La jeune fille attendait, songeuse, celui qui allait venir.

Le timbre de l’entrée la fit sursauter… Elle ferma les yeux comme pour se retrouver seule avec elle-même et ne les rouvrit que lorsqu’elle perçut le bruit de la porte du salon où elle se trouvait au moment où Gérard pénétrait dans cette pièce.

La porte s’était refermée, ils étaient seuls.

Laure considéra longuement le jeune ingénieur, lequel, de son côté, ne détachait pas les yeux de celle qu’il aimait et qui lui apparaissait, à ce moment, plus désirable que jamais.

Ils s’examinaient l’un et l’autre, sans dire un mot, presque comme deux adversaires.

Laure rompit la première le silence qui pesait sur eux.
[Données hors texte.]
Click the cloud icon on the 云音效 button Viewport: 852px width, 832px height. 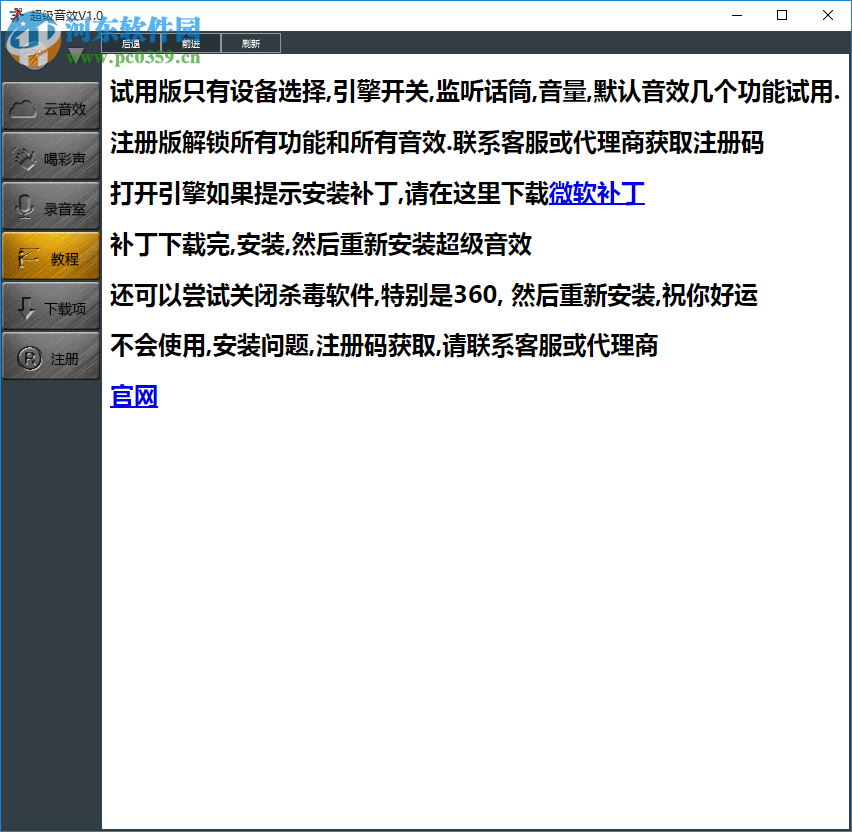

Elle voulait échapper à cette sorte d’emprise qui lui semblait peser sur elle… Elle se sentait comme enveloppée dans un cercle d’effluves magnétiques que constituaient les désirs du jeune homme.

— Monsieur, dit-elle, vous avez demandé à me voir ?
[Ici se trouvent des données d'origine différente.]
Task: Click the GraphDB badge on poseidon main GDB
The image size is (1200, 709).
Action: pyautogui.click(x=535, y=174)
Il était perdu dans le charme attirant qui se dégageait d’elle, ces quelques mots l’en firent sortir comme d’un beau rêve.

— Oui, mademoiselle, dit-il, madame votre tante a dû d’ailleurs déjà vous expliquer le motif de ma visite…

— Elle m’en a parlé vaguement.

— Vaguement ? Ne vous a-t-elle pas dit que j’aspirais au grand bonheur de vous épouser, que je vous aimais à la folie, que je ne pouvais vivre sans votre chère présence ?

Une fois de plus, elle s’était reprise. Ses lèvres s’ouvrirent dans un rire qu’elle voulait cinglant.

— Non, monsieur. Elle m’a dit plus simplement que vous vouliez demander ma main… Je l’avais chargée d’ailleurs de vous répondre en mon nom…

— Et cette réponse était ?

— Cette réponse que ma tante n’a pas voulu vous faire était la suivante : je ne suis pas disposée encore à me marier.

— Pas encore. Mais vous ne me dites pas « non » définitivement.

— On m’a défendu de vous dire « non » pour ne pas vous désespérer.